**Work item**
From the material below, return exactly the lines starting at the one that holds "Given: Expand the" and ending at the one that holds "Given: Click the". Pictures stay out of the answer.
※
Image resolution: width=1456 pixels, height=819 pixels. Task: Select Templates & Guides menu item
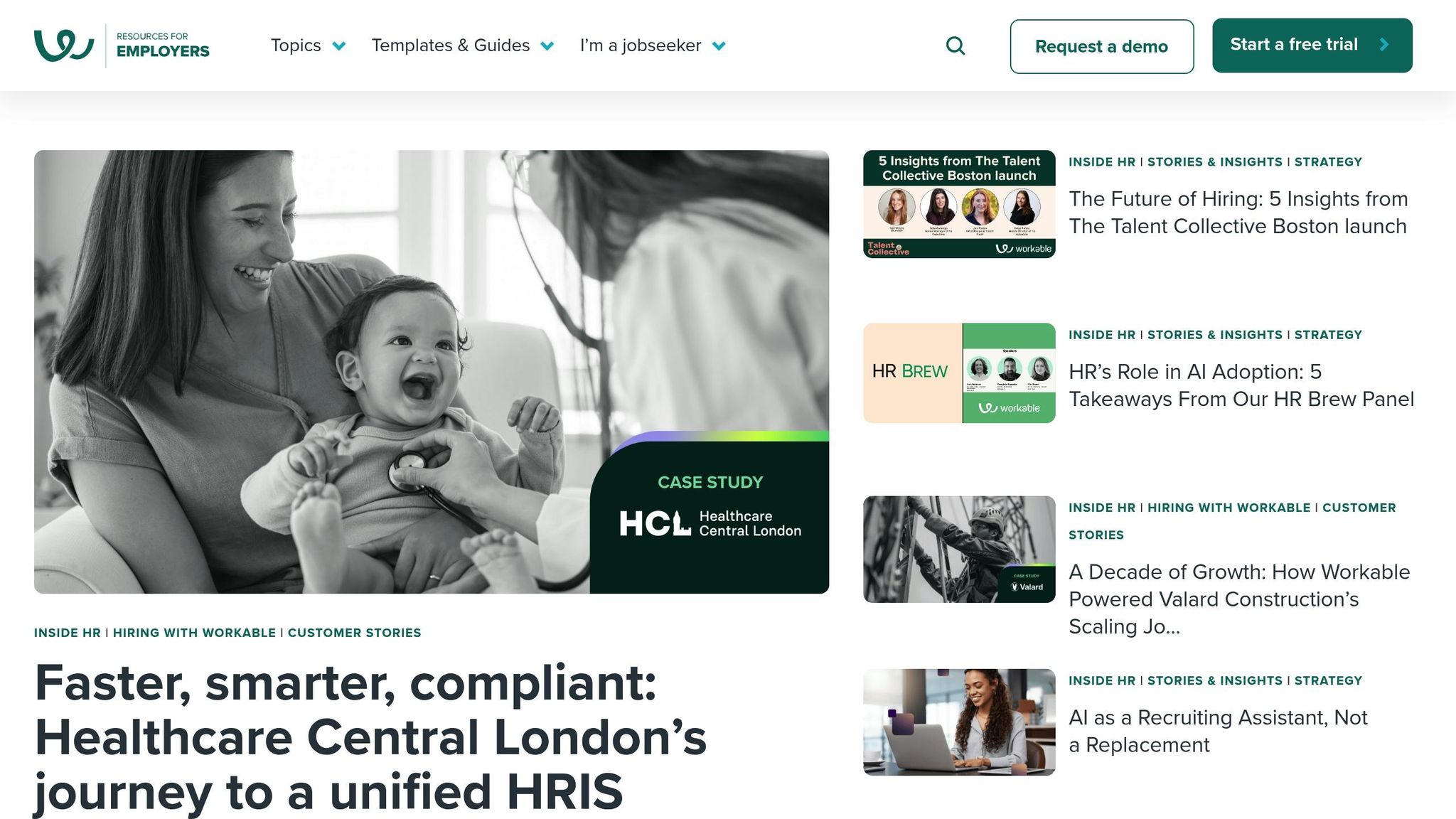click(451, 46)
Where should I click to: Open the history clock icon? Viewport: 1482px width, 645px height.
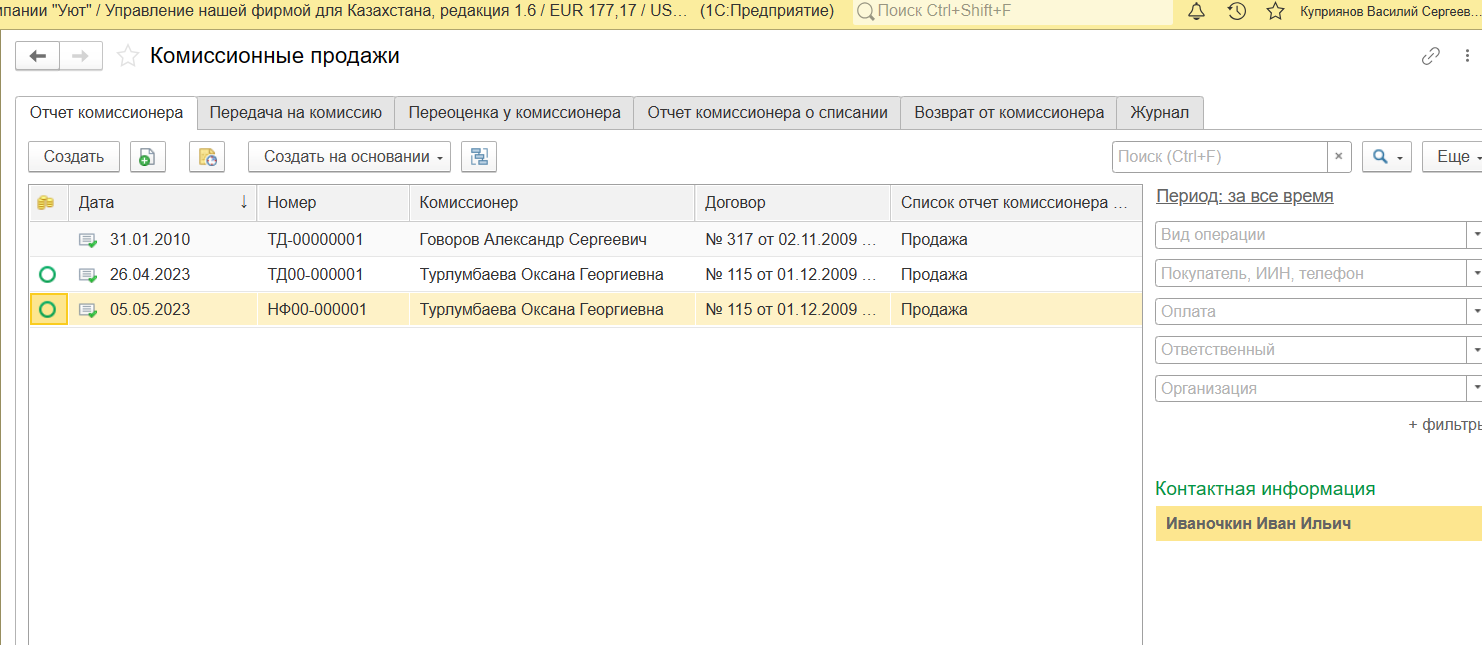1236,12
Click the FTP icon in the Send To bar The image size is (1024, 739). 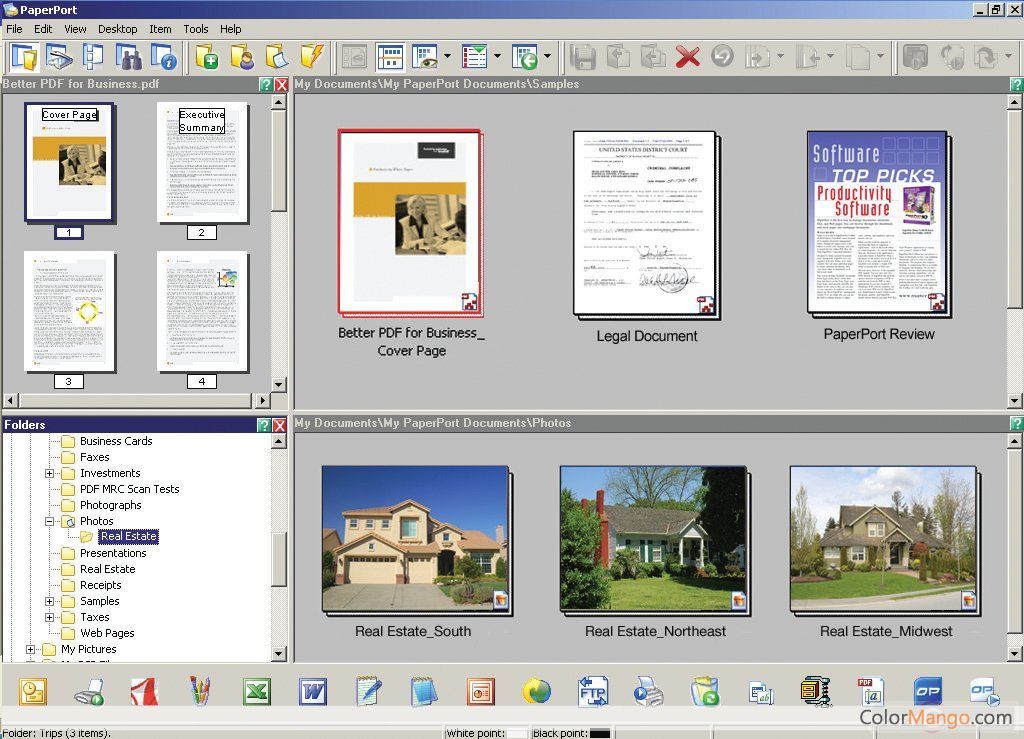[x=593, y=691]
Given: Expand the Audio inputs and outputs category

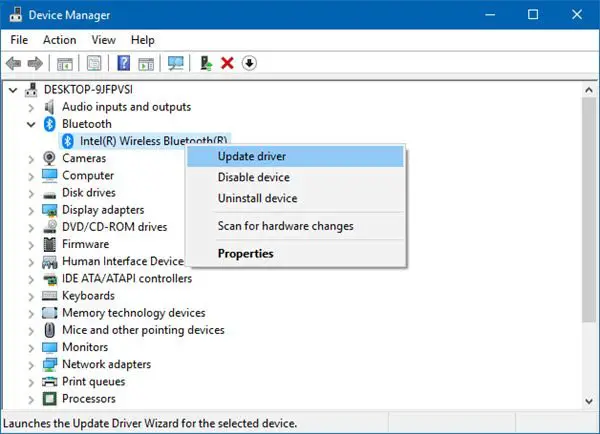Looking at the screenshot, I should tap(32, 107).
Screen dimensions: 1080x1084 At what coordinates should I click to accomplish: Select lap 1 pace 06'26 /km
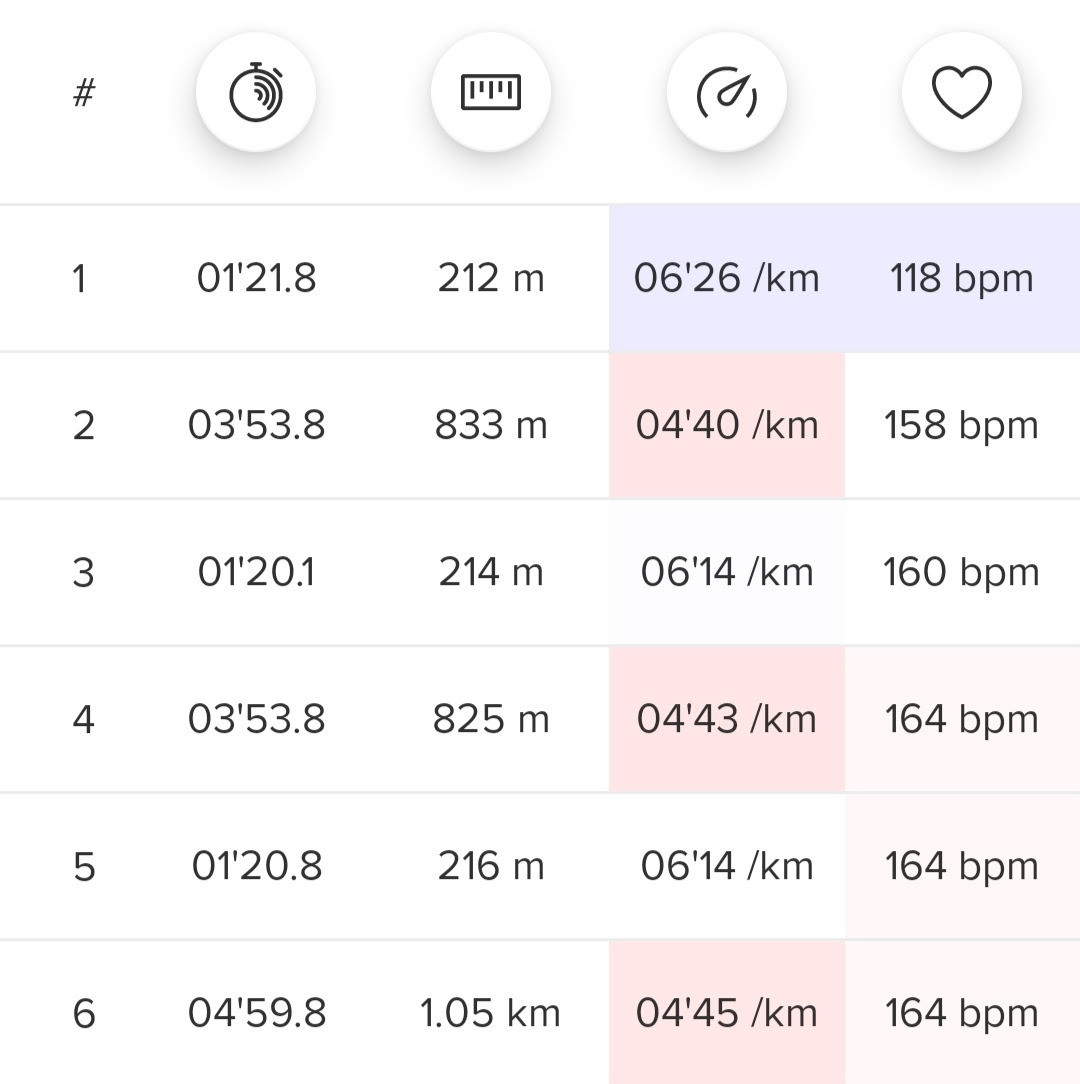(x=727, y=278)
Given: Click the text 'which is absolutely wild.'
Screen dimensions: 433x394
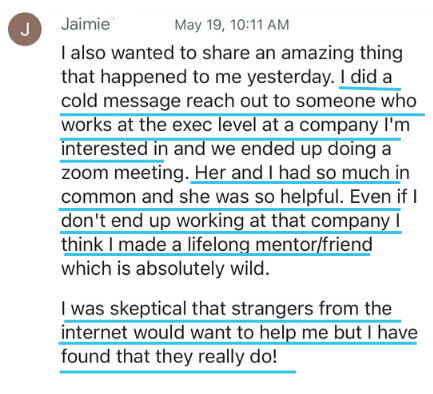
※
**Solved exercise**
Given: Expand the Audio inputs and outputs category

Looking at the screenshot, I should tap(32, 107).
Screen dimensions: 1080x1084 At what coordinates should I click to accomplish: Select lap 1 pace 06'26 /km
(x=727, y=278)
Given: Click the text 'which is absolutely wild.'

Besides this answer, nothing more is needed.